* _Supplied records_:
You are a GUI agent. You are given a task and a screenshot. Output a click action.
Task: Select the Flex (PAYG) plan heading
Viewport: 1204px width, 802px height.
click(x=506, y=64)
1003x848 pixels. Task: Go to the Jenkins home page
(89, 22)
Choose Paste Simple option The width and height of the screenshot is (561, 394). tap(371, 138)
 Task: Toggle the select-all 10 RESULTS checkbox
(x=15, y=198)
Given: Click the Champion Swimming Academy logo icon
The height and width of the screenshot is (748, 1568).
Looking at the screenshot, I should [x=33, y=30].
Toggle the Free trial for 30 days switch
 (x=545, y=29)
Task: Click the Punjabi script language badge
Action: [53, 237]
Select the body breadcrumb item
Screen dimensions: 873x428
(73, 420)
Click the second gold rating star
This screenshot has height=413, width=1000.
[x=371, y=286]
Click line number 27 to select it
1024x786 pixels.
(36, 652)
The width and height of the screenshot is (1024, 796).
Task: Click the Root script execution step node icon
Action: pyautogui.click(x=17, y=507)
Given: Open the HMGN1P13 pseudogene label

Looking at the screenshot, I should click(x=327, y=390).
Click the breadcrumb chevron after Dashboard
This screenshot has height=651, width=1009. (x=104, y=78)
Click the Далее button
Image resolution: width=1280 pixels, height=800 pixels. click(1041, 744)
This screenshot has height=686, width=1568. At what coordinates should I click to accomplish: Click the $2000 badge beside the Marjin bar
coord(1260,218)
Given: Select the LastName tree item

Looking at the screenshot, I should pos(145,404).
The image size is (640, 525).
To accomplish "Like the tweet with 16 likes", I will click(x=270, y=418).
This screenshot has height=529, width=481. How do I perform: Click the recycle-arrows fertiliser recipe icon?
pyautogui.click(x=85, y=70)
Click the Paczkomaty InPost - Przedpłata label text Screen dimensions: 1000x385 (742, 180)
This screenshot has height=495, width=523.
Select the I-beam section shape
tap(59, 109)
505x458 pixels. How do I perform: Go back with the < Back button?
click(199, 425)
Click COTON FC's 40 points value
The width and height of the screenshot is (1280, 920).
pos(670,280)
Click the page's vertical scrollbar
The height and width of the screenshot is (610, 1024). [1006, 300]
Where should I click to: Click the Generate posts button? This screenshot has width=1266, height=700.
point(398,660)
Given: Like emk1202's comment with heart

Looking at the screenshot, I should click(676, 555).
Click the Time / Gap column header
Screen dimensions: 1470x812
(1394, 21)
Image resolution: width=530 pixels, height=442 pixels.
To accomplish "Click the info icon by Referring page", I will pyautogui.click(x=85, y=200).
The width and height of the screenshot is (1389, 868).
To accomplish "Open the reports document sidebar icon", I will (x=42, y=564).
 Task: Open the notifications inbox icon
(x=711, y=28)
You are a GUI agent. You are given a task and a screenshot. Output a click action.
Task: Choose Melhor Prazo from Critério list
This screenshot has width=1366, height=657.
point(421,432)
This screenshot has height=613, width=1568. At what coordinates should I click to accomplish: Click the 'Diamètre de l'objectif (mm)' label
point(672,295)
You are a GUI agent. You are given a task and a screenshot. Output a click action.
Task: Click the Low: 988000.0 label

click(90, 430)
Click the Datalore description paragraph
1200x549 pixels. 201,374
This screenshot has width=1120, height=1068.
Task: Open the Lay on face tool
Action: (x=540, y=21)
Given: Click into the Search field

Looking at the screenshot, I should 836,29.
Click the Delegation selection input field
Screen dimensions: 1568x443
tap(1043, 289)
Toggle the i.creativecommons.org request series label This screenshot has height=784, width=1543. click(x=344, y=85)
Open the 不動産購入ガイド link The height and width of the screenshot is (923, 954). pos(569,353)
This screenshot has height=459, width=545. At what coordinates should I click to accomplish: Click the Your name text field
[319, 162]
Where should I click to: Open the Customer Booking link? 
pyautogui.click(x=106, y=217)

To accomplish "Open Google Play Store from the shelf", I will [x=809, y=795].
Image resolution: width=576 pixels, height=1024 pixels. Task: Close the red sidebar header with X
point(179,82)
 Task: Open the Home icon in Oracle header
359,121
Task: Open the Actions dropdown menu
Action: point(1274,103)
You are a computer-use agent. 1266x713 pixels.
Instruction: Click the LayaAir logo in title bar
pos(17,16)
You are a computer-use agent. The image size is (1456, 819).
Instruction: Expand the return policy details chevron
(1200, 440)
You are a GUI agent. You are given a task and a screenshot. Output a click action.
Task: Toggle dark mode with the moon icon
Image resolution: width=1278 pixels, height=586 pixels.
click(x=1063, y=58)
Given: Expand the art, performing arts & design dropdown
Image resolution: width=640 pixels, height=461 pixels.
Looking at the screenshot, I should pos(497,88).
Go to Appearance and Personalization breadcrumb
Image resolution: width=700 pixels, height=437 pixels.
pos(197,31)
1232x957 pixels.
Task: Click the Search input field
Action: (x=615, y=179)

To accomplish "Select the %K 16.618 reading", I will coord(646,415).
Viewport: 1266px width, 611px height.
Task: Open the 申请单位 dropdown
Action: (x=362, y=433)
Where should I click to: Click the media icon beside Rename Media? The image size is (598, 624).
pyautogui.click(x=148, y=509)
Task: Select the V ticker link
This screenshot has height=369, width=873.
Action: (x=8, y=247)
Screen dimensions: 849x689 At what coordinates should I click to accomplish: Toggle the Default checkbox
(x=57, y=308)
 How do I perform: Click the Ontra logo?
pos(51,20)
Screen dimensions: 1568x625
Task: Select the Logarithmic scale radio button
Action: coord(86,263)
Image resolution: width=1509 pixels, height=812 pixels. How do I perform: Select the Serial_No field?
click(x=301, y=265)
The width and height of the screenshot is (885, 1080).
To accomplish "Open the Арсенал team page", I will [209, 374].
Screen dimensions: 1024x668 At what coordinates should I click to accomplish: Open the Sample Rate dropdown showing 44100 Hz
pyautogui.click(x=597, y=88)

* _Work task_: Please reproduce the records exactly, without leaving any out.

* _Expected answer_:
You are a GUI agent. You are given a task and a screenshot. Output a click action.
Task: Select the Flex (PAYG) plan heading
Viewport: 1204px width, 802px height.
click(x=506, y=64)
1003x848 pixels. Task: Go to the Jenkins home page
(89, 22)
Choose Paste Simple option The width and height of the screenshot is (561, 394). tap(371, 138)
 Task: Toggle the select-all 10 RESULTS checkbox
(x=15, y=198)
Given: Click the Champion Swimming Academy logo icon
The height and width of the screenshot is (748, 1568).
Looking at the screenshot, I should [x=33, y=30].
Toggle the Free trial for 30 days switch
 (x=545, y=29)
Task: Click the Punjabi script language badge
Action: [53, 237]
Select the body breadcrumb item
Screen dimensions: 873x428
(73, 420)
Click the second gold rating star
This screenshot has height=413, width=1000.
[x=371, y=286]
Click line number 27 to select it
1024x786 pixels.
(36, 652)
The width and height of the screenshot is (1024, 796).
Task: Click the Root script execution step node icon
Action: pyautogui.click(x=17, y=507)
Given: Open the HMGN1P13 pseudogene label

Looking at the screenshot, I should click(x=327, y=390).
Click the breadcrumb chevron after Dashboard
This screenshot has height=651, width=1009. (x=104, y=78)
Click the Далее button
Image resolution: width=1280 pixels, height=800 pixels. click(1041, 744)
This screenshot has height=686, width=1568. At what coordinates should I click to accomplish: Click the $2000 badge beside the Marjin bar
coord(1260,218)
Given: Select the LastName tree item

Looking at the screenshot, I should pos(145,404).
The image size is (640, 525).
To accomplish "Like the tweet with 16 likes", I will click(x=270, y=418).
This screenshot has height=529, width=481. How do I perform: Click the recycle-arrows fertiliser recipe icon?
pyautogui.click(x=85, y=70)
Click the Paczkomaty InPost - Przedpłata label text Screen dimensions: 1000x385 (742, 180)
This screenshot has height=495, width=523.
Select the I-beam section shape
tap(59, 109)
505x458 pixels. How do I perform: Go back with the < Back button?
click(199, 425)
Click COTON FC's 40 points value
The width and height of the screenshot is (1280, 920).
pos(670,280)
Click the page's vertical scrollbar
The height and width of the screenshot is (610, 1024). [1006, 300]
Where should I click to: Click the Generate posts button? This screenshot has width=1266, height=700.
point(398,660)
Given: Like emk1202's comment with heart

Looking at the screenshot, I should click(676, 555).
Click the Time / Gap column header
Screen dimensions: 1470x812
(1394, 21)
Image resolution: width=530 pixels, height=442 pixels.
To accomplish "Click the info icon by Referring page", I will pyautogui.click(x=85, y=200).
The width and height of the screenshot is (1389, 868).
To accomplish "Open the reports document sidebar icon", I will (x=42, y=564).
 Task: Open the notifications inbox icon
(x=711, y=28)
You are a GUI agent. You are given a task and a screenshot. Output a click action.
Task: Choose Melhor Prazo from Critério list
This screenshot has width=1366, height=657.
point(421,432)
This screenshot has height=613, width=1568. At what coordinates should I click to accomplish: Click the 'Diamètre de l'objectif (mm)' label
point(672,295)
You are a GUI agent. You are given a task and a screenshot. Output a click action.
Task: Click the Low: 988000.0 label

click(90, 430)
Click the Datalore description paragraph
1200x549 pixels. 201,374
This screenshot has width=1120, height=1068.
Task: Open the Lay on face tool
Action: (x=540, y=21)
Given: Click into the Search field

Looking at the screenshot, I should 836,29.
Click the Delegation selection input field
Screen dimensions: 1568x443
tap(1043, 289)
Toggle the i.creativecommons.org request series label This screenshot has height=784, width=1543. click(x=344, y=85)
Open the 不動産購入ガイド link The height and width of the screenshot is (923, 954). pos(569,353)
This screenshot has height=459, width=545. At what coordinates should I click to accomplish: Click the Your name text field
[319, 162]
Where should I click to: Open the Customer Booking link? 
pyautogui.click(x=106, y=217)

To accomplish "Open Google Play Store from the shelf", I will [x=809, y=795].
Image resolution: width=576 pixels, height=1024 pixels. Task: Close the red sidebar header with X
point(179,82)
 Task: Open the Home icon in Oracle header
359,121
Task: Open the Actions dropdown menu
Action: point(1274,103)
You are a computer-use agent. 1266x713 pixels.
Instruction: Click the LayaAir logo in title bar
pos(17,16)
You are a computer-use agent. The image size is (1456, 819).
Instruction: Expand the return policy details chevron
(1200, 440)
You are a GUI agent. You are given a task and a screenshot. Output a click action.
Task: Toggle dark mode with the moon icon
Image resolution: width=1278 pixels, height=586 pixels.
click(x=1063, y=58)
Given: Expand the art, performing arts & design dropdown
Image resolution: width=640 pixels, height=461 pixels.
Looking at the screenshot, I should pos(497,88).
Go to Appearance and Personalization breadcrumb
Image resolution: width=700 pixels, height=437 pixels.
pos(197,31)
1232x957 pixels.
Task: Click the Search input field
Action: (x=615, y=179)

To accomplish "Select the %K 16.618 reading", I will coord(646,415).
Viewport: 1266px width, 611px height.
Task: Open the 申请单位 dropdown
Action: (x=362, y=433)
Where should I click to: Click the media icon beside Rename Media? The image size is (598, 624).
pyautogui.click(x=148, y=509)
Task: Select the V ticker link
This screenshot has height=369, width=873.
Action: (x=8, y=247)
Screen dimensions: 849x689 At what coordinates should I click to accomplish: Toggle the Default checkbox
(x=57, y=308)
 How do I perform: Click the Ontra logo?
pos(51,20)
Screen dimensions: 1568x625
Task: Select the Logarithmic scale radio button
Action: coord(86,263)
Image resolution: width=1509 pixels, height=812 pixels. How do I perform: Select the Serial_No field?
click(x=301, y=265)
The width and height of the screenshot is (885, 1080).
To accomplish "Open the Арсенал team page", I will [209, 374].
Screen dimensions: 1024x668 At what coordinates should I click to accomplish: Open the Sample Rate dropdown showing 44100 Hz
pyautogui.click(x=597, y=88)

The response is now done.